According to estimates of the Ministry of Social Policy of Ukraine 10,000 children from orphanages and foster families are missing.
“Thousands of orphans are still in danger. And as Russian troops move deeper and deeper into the country, they’re even more at risk. This is an ever-escalating problem that we need to respond to very quickly.”
Bulgarian volunteer organizations also warned about the danger of trafficking unaccompanied women and children. According to their border representatives, the carriers transporting refugees should be controlled. According to them, at the moment there is no such control at the Bulgarian border crossings.
According to UNICEF, almost 100,000 children in Ukraine live in institutions - children's homes or boarding houses, at the time of the escalation of the crisis. Almost half of them are children with disabilities. While institutions try to bring children to safety in neighboring or other countries, it is critical to take special measures to protect children and ensure that the consent of parents or those responsible is obtained, UNICEF warns.

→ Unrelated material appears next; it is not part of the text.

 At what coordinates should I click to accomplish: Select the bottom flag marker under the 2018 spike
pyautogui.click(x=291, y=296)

Due to the growing danger of child trafficking, UNICEF has published instructions for volunteers in Bulgaria who organize the reception of Ukrainian refugees. They also provide the following guidelines for the protection of unregistered volunteers in the event of an unaccompanied child:
Make sure the child is unaccompanied or separated from his or her family. Do not separate the child from his parents, siblings or other family members with whom they have traveled.
As the caregiver may be around, ask refugees nearby if they know the child. Do not abandon the child. Unless there is an immediate threat, stay with the child in the same place until you know the caregiver's whereabouts and make sure he or she is in safe hands.

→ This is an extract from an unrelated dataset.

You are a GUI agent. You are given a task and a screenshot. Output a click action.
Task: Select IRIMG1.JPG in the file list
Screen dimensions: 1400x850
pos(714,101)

Under no circumstances leave the child with another volunteer. Do not accept help from another volunteer who offers to take him to safety.

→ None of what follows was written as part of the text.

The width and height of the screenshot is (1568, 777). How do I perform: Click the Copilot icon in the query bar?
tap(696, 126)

If after the steps above you make sure that the child is unaccompanied or separated from his family, ask the child about the name, age, hometown and information about his family. Write down any additional information that may help the authorities find the family and reunite with the child. If the child is unable to provide this information, ask other refugees traveling with him or her what they know.
Keep the child's clothes and accessories with him at all times. This can help authorities find the family.
Contact a competent institution, such as the local municipality, the border police, the consular services of Ukraine in the host country or UNICEF representatives. Share the information from the child and your location and follow the instructions from the relevant institution. Do not leave the child alone.
Do not share information about the child with anyone other than the competent authorities.
Explain to the child what will happen next. Do not promise to find his parents - this can cause further confusion and stress if he/she is instead referred to a competent institution/child protection specialist.
Do not leave the child alone until he/she is entrusted to a competent institution/child protection specialist. Do not leave the child with anyone else.